▶ ASSIGNED TASK: Write out the passage of the news transcript from "BROWN: The following month, the" to "killed the shooter.", word for word.

LAVROV (Speaking Russian): They agreed to have another meeting in January and in February to hold a Peace Summit, where (Ukrainian President Volodymyr) Zelenskiy's formula will be approved.

Lavrov claiming that major Western leaders are planning to approve Ukrainian President Volodymyr Zelenskyy’s peace plan in the coming months.

Russia controls nearly a fifth of Ukrainian territory as the two-year anniversary of the invasion approaches.

SOUND: [Chain saw]

UK Storm Gerrit » Britons clearing fallen trees Thursday  and dealing with other damage in the wake of Storm Gerrit.

The official U.K. forecaster called it a supercell thunderstorm with a strong rotating updraft.

The wind blew trees down on cars, even pulling roofs off houses and blowing away garden sheds in northwest England’s Manchester. Police there heard numerous reports of a localized tornado.

Stalybridge resident Dominic Halpin:

Halpin: So, I just sat in bed, and I heard this noise, this rumbling and it got louder and louder, and for 30 seconds it was literally just mayhem.

London’s Heathrow airport canceled over a dozen flights Wednesday night due to the storm.

An American Airlines flight made a safe landing in London as strong winds buffeted the jet during a rough descent.

In Scotland some train lines were suspended and a few roads were blocked by snow. Elsewhere, the storm brought heavy rain and travel disruption for drivers.

I'm Paul Butler.

Straight ahead: Culture Friday with John Stonestreet. Plus, remembering notable people in arts and culture who died this year

This is The World and Everything in It.


MYRNA BROWN, HOST: It’s Friday the 29th of December, 2023. Glad to have you along for today’s edition of The World and Everything in It. Good morning, I’m Myrna Brown.

NICK EICHER, HOST: And I’m Nick Eicher. Today, a 2023 Culture Year in Review.

The year began with a Chinese spy balloon.

RYDER The balloon continues to move eastward and is currently over the center of the continental United States. Again, we currently assess that the balloon does not present a military or physical threat to people on the ground at this time.

It would cross the United States and once it was over the Atlantic Ocean. The U.S. military would shoot it down.

And LGBT pride night in the National Hockey League suffering the same fate after a Russian Orthodox defenseman said Nyet to wearing a rainbow warmup sweater. Ivan Provorov, then of the Philadelphia Flyers.

PROVOROV: I respect everybody and I respect everybody’s choices. My choice is to stay true to myself and my religion.

BROWN: The following month, the sparks of a hoped-for revival on the campus of Asbury University in Kentucky.

AUDIO: President Brown sent out an email saying that worship was still going on and that anybody who felt called to join could do so, and I was there for 12 hours that day.

What began as a regular chapel service in the dead of winter would go on for 16 days straight.

EICHER: A horrific attack in March in the Nashville suburbs at Covenant Christian School … where an attacker fatally shot three adults and three young students before police killed the shooter.

▶ GIVEN RECORDS:
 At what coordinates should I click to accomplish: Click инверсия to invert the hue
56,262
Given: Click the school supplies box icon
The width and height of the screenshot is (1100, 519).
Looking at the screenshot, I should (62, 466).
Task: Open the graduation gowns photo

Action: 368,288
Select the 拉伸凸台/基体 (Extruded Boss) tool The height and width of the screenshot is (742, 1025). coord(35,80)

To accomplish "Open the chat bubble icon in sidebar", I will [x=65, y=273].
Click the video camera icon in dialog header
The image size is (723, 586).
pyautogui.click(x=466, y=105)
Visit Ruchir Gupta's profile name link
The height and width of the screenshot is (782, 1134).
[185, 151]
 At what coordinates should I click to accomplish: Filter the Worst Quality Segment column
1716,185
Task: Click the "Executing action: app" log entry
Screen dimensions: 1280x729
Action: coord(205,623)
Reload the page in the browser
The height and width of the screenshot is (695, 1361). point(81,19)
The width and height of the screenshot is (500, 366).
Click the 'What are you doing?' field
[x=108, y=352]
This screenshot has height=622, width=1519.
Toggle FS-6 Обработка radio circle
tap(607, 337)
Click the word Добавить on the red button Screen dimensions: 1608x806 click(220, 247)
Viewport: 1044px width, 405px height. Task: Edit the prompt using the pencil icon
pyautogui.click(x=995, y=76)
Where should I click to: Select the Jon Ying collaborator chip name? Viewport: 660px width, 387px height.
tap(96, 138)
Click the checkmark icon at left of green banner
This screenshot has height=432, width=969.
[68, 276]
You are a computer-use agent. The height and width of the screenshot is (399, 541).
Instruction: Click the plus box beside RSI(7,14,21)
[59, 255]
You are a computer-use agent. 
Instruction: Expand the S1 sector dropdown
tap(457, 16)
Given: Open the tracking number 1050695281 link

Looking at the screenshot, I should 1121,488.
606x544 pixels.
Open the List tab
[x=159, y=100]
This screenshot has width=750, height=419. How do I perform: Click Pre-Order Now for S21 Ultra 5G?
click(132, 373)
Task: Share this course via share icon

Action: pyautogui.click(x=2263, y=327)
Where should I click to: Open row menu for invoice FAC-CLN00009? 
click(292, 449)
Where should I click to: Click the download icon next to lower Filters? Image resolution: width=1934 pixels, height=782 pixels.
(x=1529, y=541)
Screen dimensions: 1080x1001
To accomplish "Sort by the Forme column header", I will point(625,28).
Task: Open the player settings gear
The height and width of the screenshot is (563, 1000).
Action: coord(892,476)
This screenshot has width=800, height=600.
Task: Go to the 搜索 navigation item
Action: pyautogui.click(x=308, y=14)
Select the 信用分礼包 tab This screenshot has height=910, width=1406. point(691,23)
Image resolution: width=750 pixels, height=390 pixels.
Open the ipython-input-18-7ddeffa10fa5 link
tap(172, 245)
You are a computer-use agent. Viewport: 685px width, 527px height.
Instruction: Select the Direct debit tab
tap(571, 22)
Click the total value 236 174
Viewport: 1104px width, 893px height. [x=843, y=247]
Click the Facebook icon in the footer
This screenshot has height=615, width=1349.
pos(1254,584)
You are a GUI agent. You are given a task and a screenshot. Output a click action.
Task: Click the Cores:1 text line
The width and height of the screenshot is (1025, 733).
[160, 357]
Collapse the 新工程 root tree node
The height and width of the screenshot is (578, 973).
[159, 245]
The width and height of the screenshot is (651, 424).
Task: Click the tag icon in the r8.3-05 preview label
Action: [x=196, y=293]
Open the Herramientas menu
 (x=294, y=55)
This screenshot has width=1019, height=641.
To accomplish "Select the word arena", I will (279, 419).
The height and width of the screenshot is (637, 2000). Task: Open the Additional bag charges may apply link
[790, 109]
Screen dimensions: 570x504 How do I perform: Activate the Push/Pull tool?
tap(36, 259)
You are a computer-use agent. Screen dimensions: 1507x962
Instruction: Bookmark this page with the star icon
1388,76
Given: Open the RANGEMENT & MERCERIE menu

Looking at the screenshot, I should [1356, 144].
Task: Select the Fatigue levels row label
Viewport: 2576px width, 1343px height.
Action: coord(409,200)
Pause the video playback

▶ EXERCISE OUTPUT:
BROWN: The following month, the sparks of a hoped-for revival on the campus of Asbury University in Kentucky.

AUDIO: President Brown sent out an email saying that worship was still going on and that anybody who felt called to join could do so, and I was there for 12 hours that day.

What began as a regular chapel service in the dead of winter would go on for 16 days straight.

EICHER: A horrific attack in March in the Nashville suburbs at Covenant Christian School … where an attacker fatally shot three adults and three young students before police killed the shooter.